Ante la paulatina declinación del Gobierno de Consultores, se registra una epidemia de candidaturas que se revolean en los territorios que trata la miniserie. De pronto se lanza el Triángulo de Acero Inoxidable del alternativismo que compone el auditor general Juan Manuel Olmos, Puiggari, propietario virtual del peronismo del Maxiquiosco; la diputada por la Provincia del Pecado, Victoria Tolosa Paz, La Aplanadora, de ostensible ascendencia entre las segundas y terceras líneas; y el diputado por Entre Ríos, Guillermo Michel, el Implacable, el que sabe y recita de memoria desde los artículos de la impositiva hasta las sutilezas crepusculares de la Aduana.

En movimiento desde Parque Norte, con un evento que congregó a cuatro mil militantes de la superstición peronista, Olmos aclaró que “la movida alternativista no es contra ningún compañero (¿Axel?) y ninguna compañera”. La Doctora, enfrascada en la tobillera junto a Máximo, titular de La (Agencia de Colocaciones) Cámpora, hace prácticamente imposible la vocación presidencial de Axel, El Gótico. El adversario, en el peronismo, siempre está afuera: libertario como Milei, radical como Yacobitti, o de izquierda como la señora Bregman. El enemigo, en cambio, siempre está adentro. Hoy Máximo hostiga a Axel en representación de La Doctora, con la perversidad similar de la señora Karina, La Guantanamera, para acosar a Santiaguito, El Neo Giacomini.

Los alternativistas complementan el ímpetu ambiciosamente frontal de Axel, a quien los kirchneristas de la Agencia traban en demasía por supuesta ingratitud, y complementan al experimentado Sergio Uñac, El Gerente de Banco que gobernó San Juan durante dos períodos. Sólo la pifió al buscar el tercero. Por sus minerales, San Juan es la provincia que se anota para ser la consecuencia más interesante del Fenómeno Milei. Uñac representa al peronismo federal del interior que ya produjo dos fenómenos que alborotaron al país: Carlos Menem, desde La Rioja, y el antagónico Néstor Kirchner, desde Santa Cruz, para convertir el kirchnerismo en expresión popular del suburbio de la Provincia del Pecado.

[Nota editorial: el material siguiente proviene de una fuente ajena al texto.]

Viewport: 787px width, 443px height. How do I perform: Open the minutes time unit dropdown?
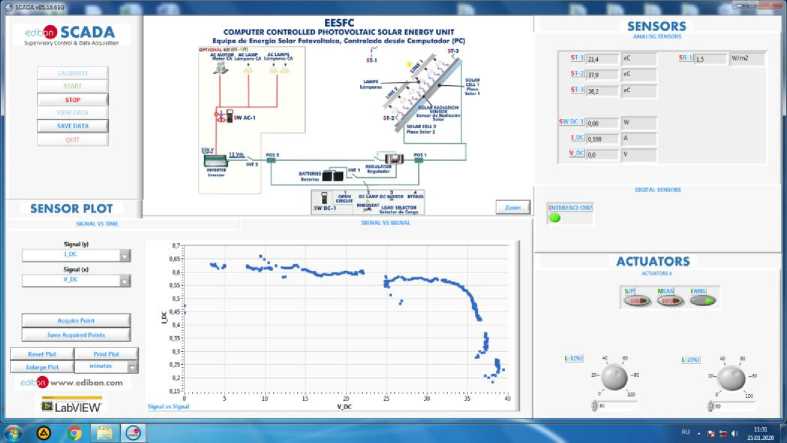coord(133,367)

Nace Uñac como dirigente en Pocito, San Juan, para conquistar primero el municipio y después la provincia, y próximamente, si tiene suerte, la decisiva Provincia del Pecado. Axel y Uñac están lanzados mientras Sergio, El Profesional, aguarda, acaso para mover la penúltima bala de su recámara. Mientras el axelismo sugiere que sea Sergio quien gobierne la Provincia del Pecado y resuelva el drama sucesorio, los contados especialistas que conocen a Sergio saben que recién el último día va a decidir.

Otro experto en gestión es Gerardo Zamora, el Ambidiestro, pero se muestra vacilante, razonablemente se cuida. Sabe que desde las fuerzas misteriosas se lo quieren cargar. En Santiago del Estero los punteros se contienen entre ellos, siempre predispuestos a lanzar la candidatura. En el entrevero se apunta el gobernador Ricardo Quintela, también desde La Rioja. Se le agotó la reelección y no se conforma con una jaula digna en la Pajarera de los Diputados. Para desconsuelo de Axel, es el Profesional el que tiene la llave de la reelección indefinida para los minigobernadores, obstáculo que moviliza a demasiados minigobernadores a inspirar candidaturas a gobernador. Aunque nunca se produjo el salto en garrocha del minigobernador hacia la gobernación, salvo Eduardo Duhalde, cuando Menem lo despachó desde la vicepresidencia.

Por doquier hoy brotan los aspirantes para suceder a Axel: desde Julio Alak hasta Gabriel Katopodis, Federico Otermín, Jorge Ferraresi, el alternativista Federico Achaval, Mayra Mendoza o Mariel Fernández. La epidemia de candidaturas se desata porque a los minigobernadores se les impide legalmente ejercer lo que más les interesa: el manejo del poder municipal, la dinámica para domar el Concejo Deliberante, la sigilosa administración de los crecimientos. “Pero si la llave la tiene Sergio, alcaldes, están perdidos, deben esperar hasta el último día”.